Artigo científico é um trabalho divulgado em uma revista especializada que descreve os resultados de uma pesquisa acadêmica. Antes da publicação, o material passa por múltiplas etapas de verificação dos resultados e da metodologia proposta. O processo, feito por outros cientistas, é chamado de revisão de pares e leva um certo tempo até que o trabalho seja analisado, aprimorado e finalmente publicado. Essa demora, alinhada à realidade do mundo acadêmico, onde publicar uma grande quantidade de artigos pode abrir portas para bolsas, financiamentos e aprovações em concursos, faz com que muitos cientistas sejam enganados e publiquem nas revistas predatórias. O que pode representar um grave risco não só para a trajetória dos acadêmicos, mas também para a comunidade científica e a sociedade como um todo.
De acordo com Cássio Cardoso Pereira, doutorando da Universidade Federal de Minas Gerais (UFMG) e um dos autores do texto, a atuação de editoras predatórias se concentra, principalmente, no envio de e-mails que prometem a publicação do artigo em um curto prazo – na maior parte das vezes pedindo o pagamento de um valor para tal. “Eles mandam esses e-mails após achar o endereço eletrônico dos autores por meio das redes sociais ou outras publicações. O convite vem acompanhado de elogios, dizendo que o corpo editorial deles já aceitou o artigo ou que não existe a necessidade de revisão”, explica ao Jornal da USP.

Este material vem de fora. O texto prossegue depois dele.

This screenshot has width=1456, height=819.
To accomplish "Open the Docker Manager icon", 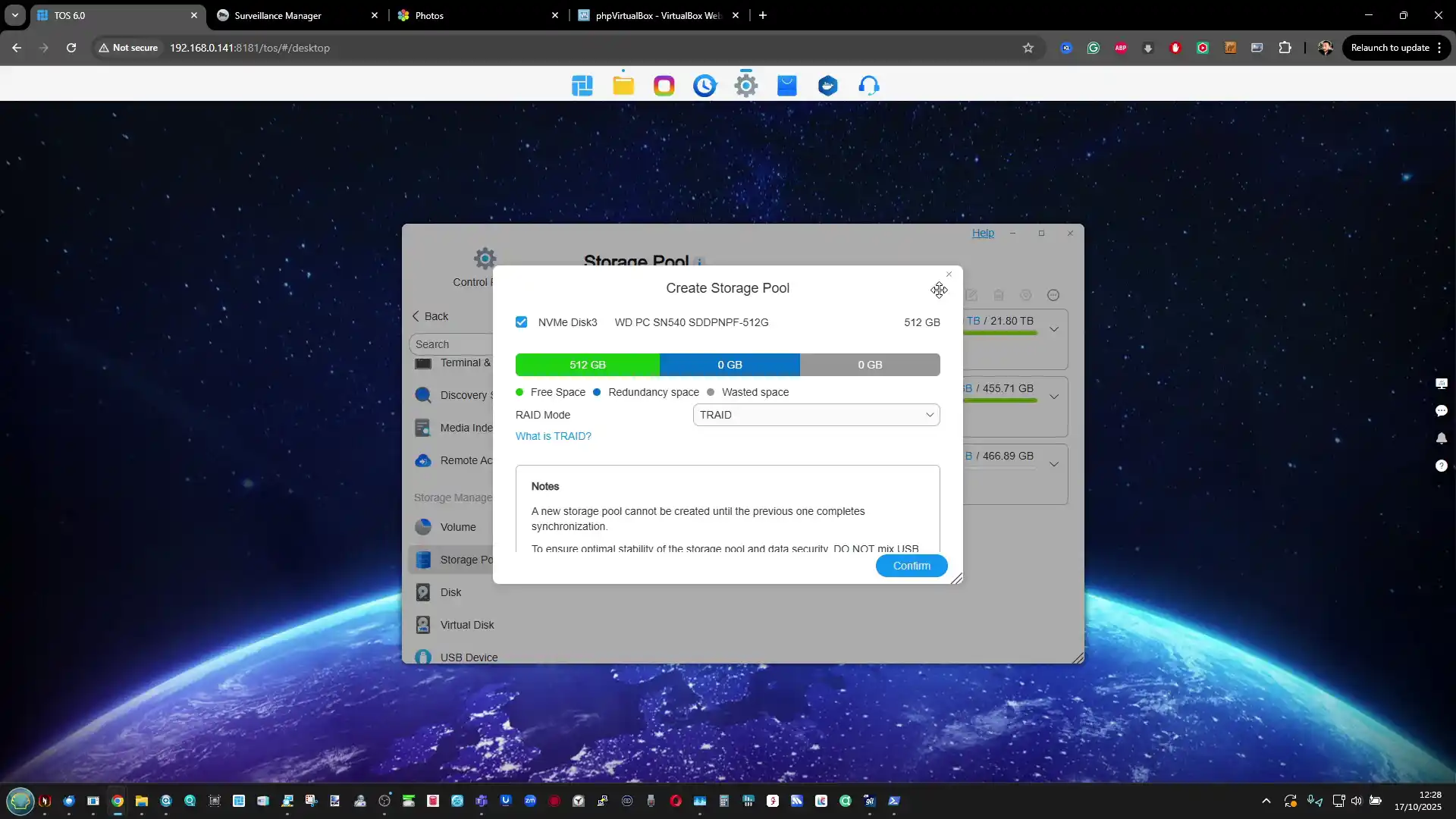I will pos(828,86).
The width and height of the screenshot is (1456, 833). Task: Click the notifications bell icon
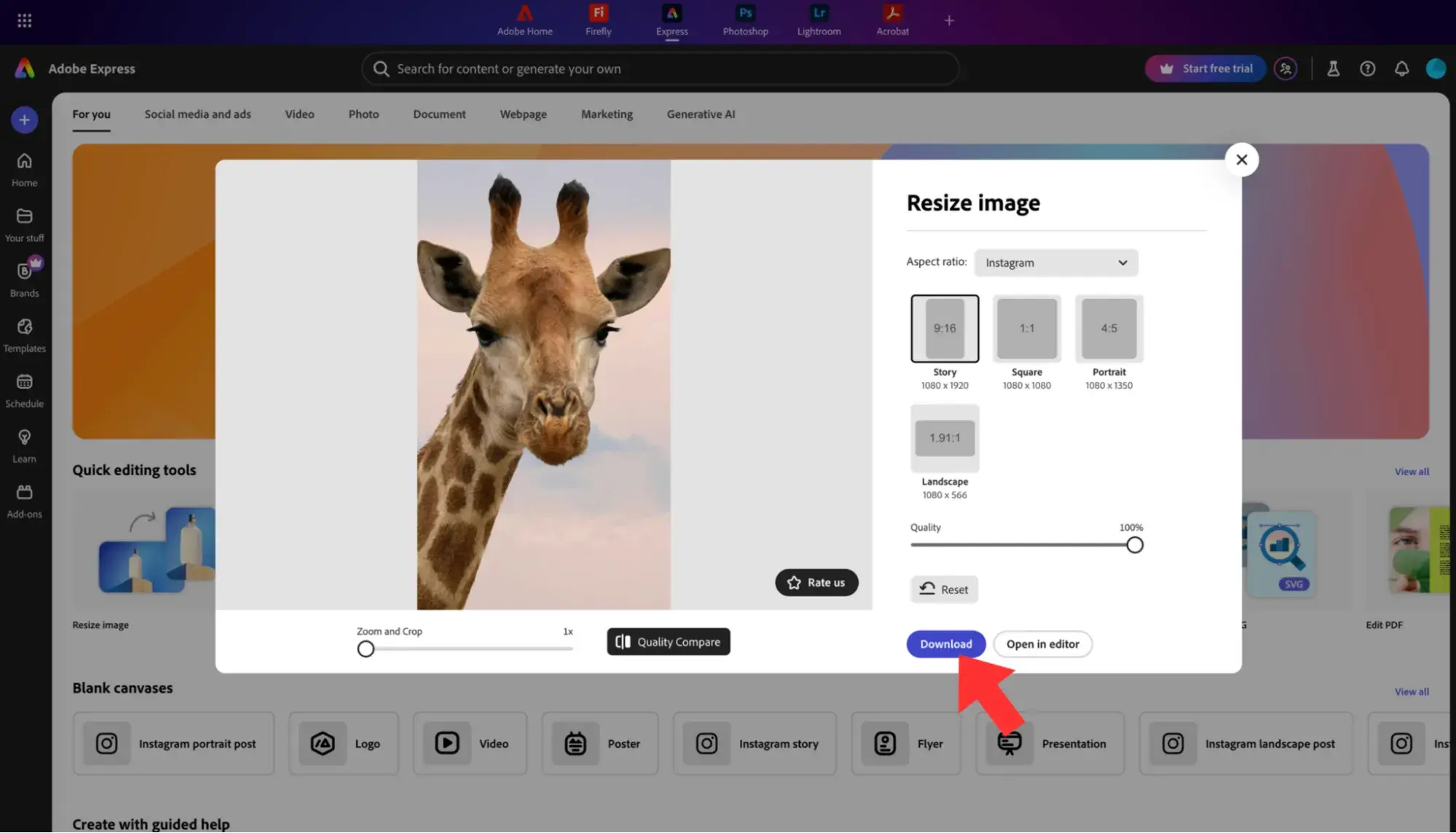click(1401, 68)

Em meio à pressão em se ter muitos artigos – independentemente da reputação da revista onde serão publicados -, os pesquisadores podem se ver enganados por esses falsos atrativos. Para Marco Mello, coautor do texto e professor do Instituto de Biociências (IB) da USP, as publicações predatórias são consequência desta danosa cultura estabelecida entre a comunidade científica, na qual a quantidade é mais importante do que a qualidade do material produzido.
“Desde o momento em que passaram a ser avaliadas por um conjunto de números, as pessoas começaram a sentir uma pressão muito grande para publicar cada vez mais. A ideia é que, se você não publicar no ritmo alucinante que o sistema impõe, você ‘morre’ academicamente”, explica o especialista. Chamada de publish-or-perish (em português, “publique ou pereça”), essa conjuntura é aproveitada por periódicos fraudulentos para lucrar e transformar a ciência em um produto passível de ganhos financeiros.
O termo se popularizou no final da década de 1990 em uma tentativa de dar um nome ao ritmo autoimposto pela própria comunidade acadêmica naquele momento. Com a chegada de cada vez mais pessoas à carreira científica, foi se observando uma mudança nos critérios de avaliação – visto que os antigos já não comportam a quantidade de profissionais no campo. É a partir daí que o rendimento acadêmico passou a ser avaliado não por sua qualidade, mas sim pelo número de artigos publicados.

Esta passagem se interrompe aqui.